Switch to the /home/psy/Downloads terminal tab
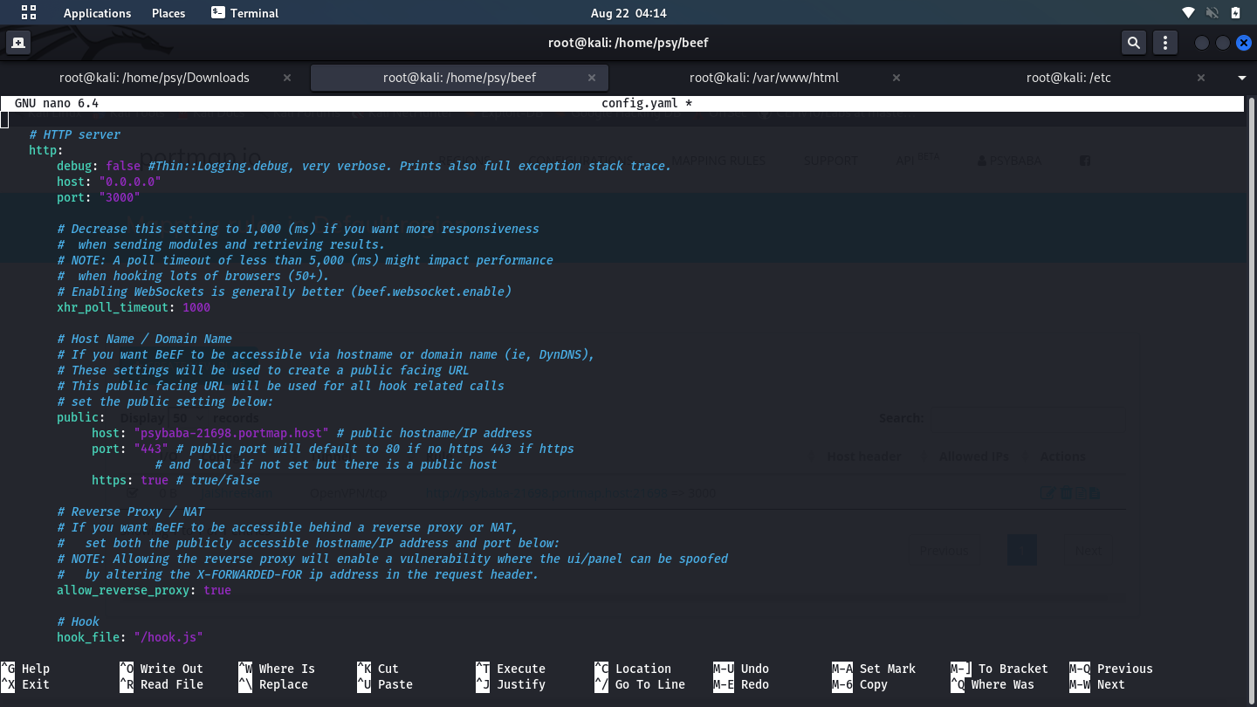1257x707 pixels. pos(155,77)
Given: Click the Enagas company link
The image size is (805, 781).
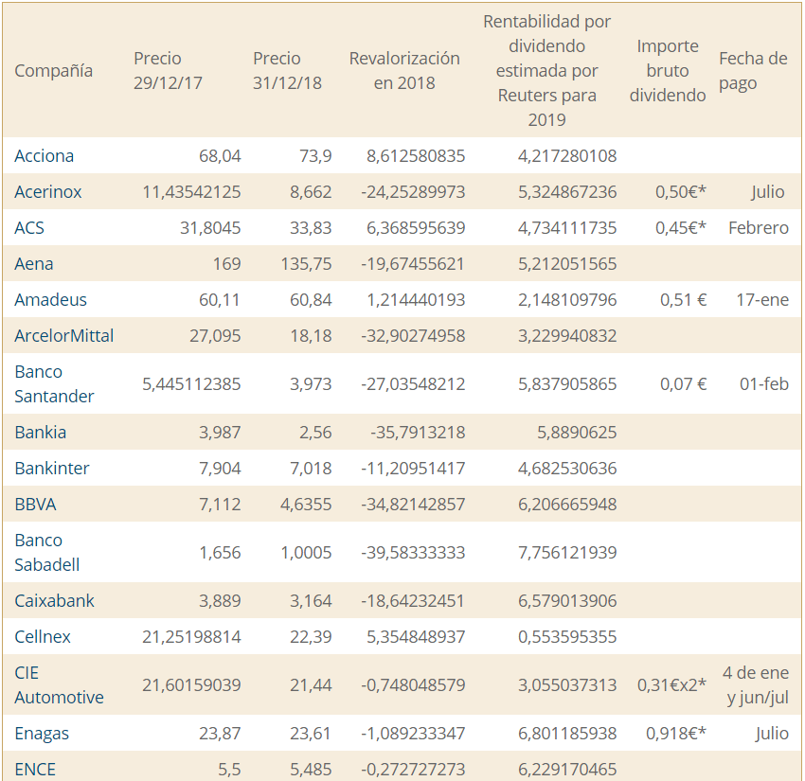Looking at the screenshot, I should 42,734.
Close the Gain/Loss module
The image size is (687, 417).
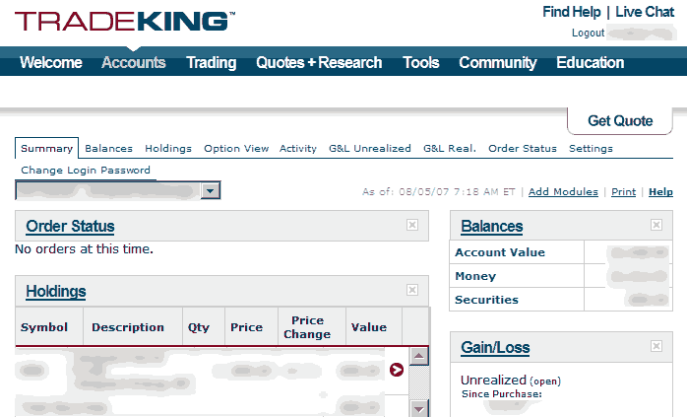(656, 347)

====================

→ **Task item**
The reply should consist of the listing restated word for word, with its pictures removed.

→ **Response**
Switch to the /home/psy/Downloads terminal tab
1257x707 pixels. pos(155,77)
Given: Click the Enagas company link
The image size is (805, 781).
Looking at the screenshot, I should 42,734.
Close the Gain/Loss module
The image size is (687, 417).
(656, 347)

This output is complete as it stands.